Note that the set of negative integers has no least element; hence we need the condition that the integers are positive.

Notice also that there could be groups of positive integers with no greatest element. For example, Let $x$ be the largest element in the set of all even integers. But then $2x$ is also even and is bigger than $x$. Hence it is impossible to have a largest one.

• What does this principle have to do with induction? This is what: an induction proof is nothing more than a least integer argument in disguise. Lets return to our previous example for a demonstation; that is, our proof that $1 + 2 + ....+ n = (1/2)n(n+1)$

We start by labeling our statements: $1 = (1/2)(1)(1+1)$ is statement P(1),
$1 + 2 = (1/2)(2)(2+1)$ is statement P(2), …$1+2+...+ 5 = (1/2)(5)(5+1)$ is statement P(5) and so on.

We assume that the statement is false for some integer. The set of integers for which the statement is false has a least element by the least element principle for positive integers.

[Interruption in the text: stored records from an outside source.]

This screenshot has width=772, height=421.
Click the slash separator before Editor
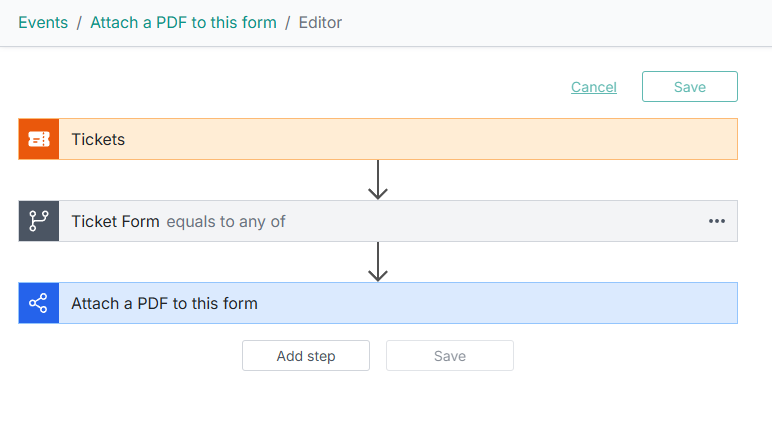[288, 22]
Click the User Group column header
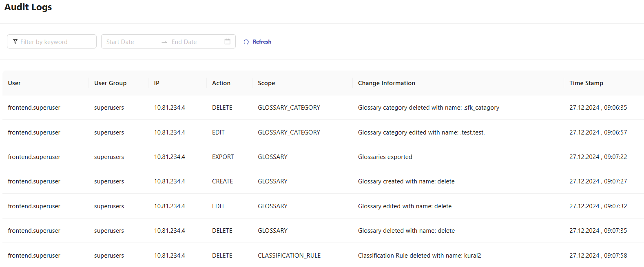This screenshot has height=267, width=644. click(x=110, y=83)
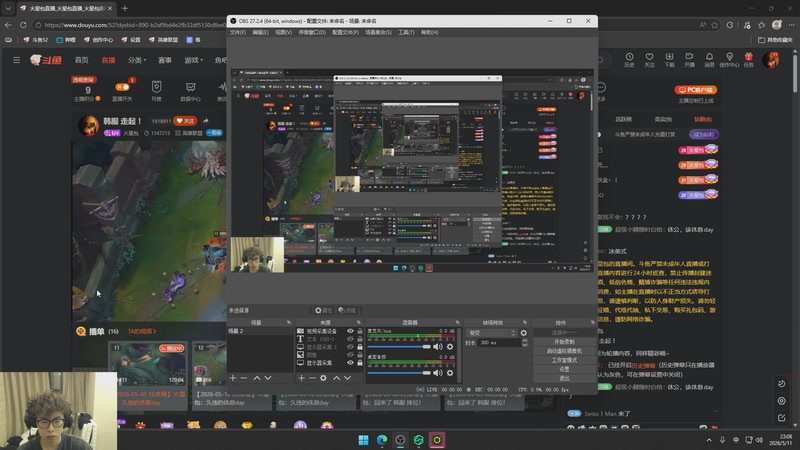Add a new source with the plus icon
This screenshot has height=450, width=800.
(x=301, y=378)
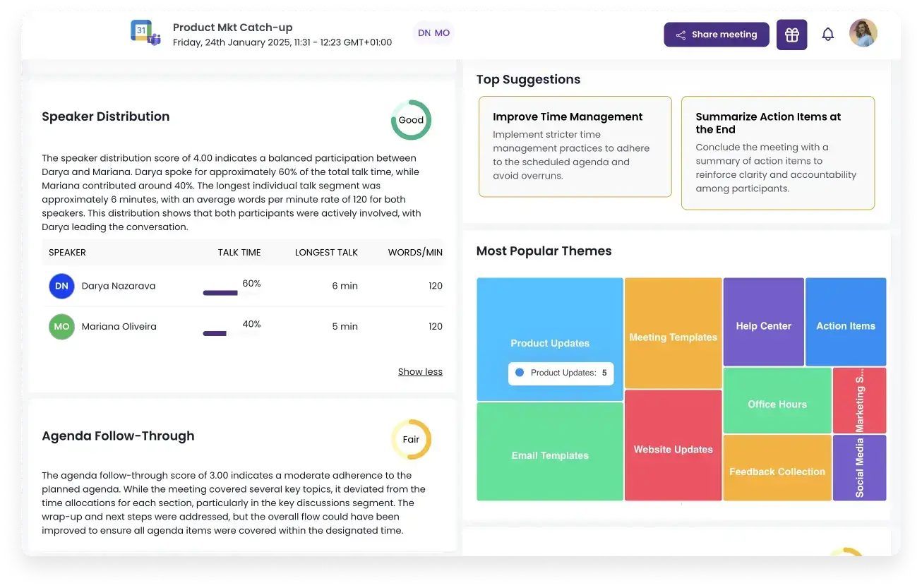Open the gift rewards icon in the header

pyautogui.click(x=791, y=34)
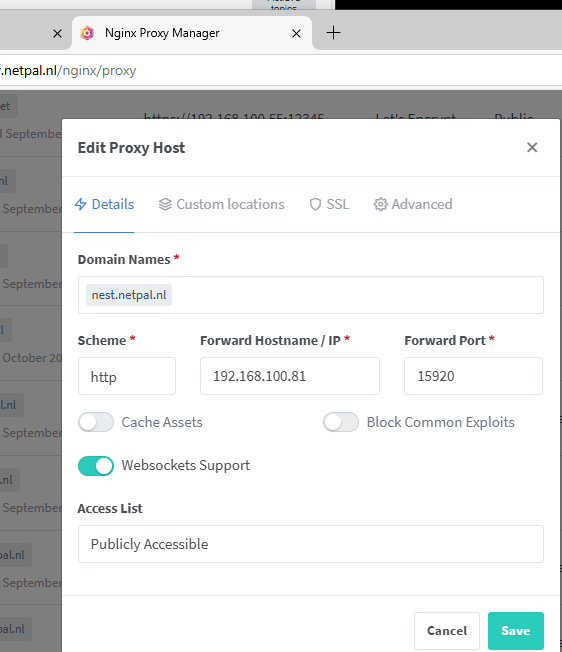Click the lightning bolt Details icon

point(81,204)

We assume that the first integer for which the statement is false is $k+1$. We can always do this, because we proved that the statement is true for $k = 1$, so the first possible false statement is $k = 2$ or some larger integer, and these integers can always be written in the form $k + 1$.

That is why the anchor statement (the beginning) is so important.

We now can assume that the statement is true for $n = 1,....n = k$ since $k+1$ is the first time the statement fails.

Now when we show “if statement P($k$) is true then P($k+1$) is also true (this is where we did the algebra to add up $1 + 2 + .....+ k + (k+1) = ((1/2)k(k+1)) + (k+1) )$. This contradicts that statement P($k+1$) is false.

Hence the statement cannot be false for ANY positive integer $k$.

• Weak versus strong induction. As you can see, the least positive integer principle supposes that the statement is true for all statements P(1) through P($k$), so in fact there is no difference (when inducting on the set of positive integers) between weak induction (which assumes the induction hypothesis for some integer $k$) and strong induction (which assumes the induction hypothesis for $n = 1$ through $n = k$).
• Other index sets: any index set that one has to induct on has to have the “least element principle” to its subsets. Also, if there is a cardinal w that has no immediate predecessor, then one must “reanchor” the induction hypothesis as $k = w$ prior to proceeding.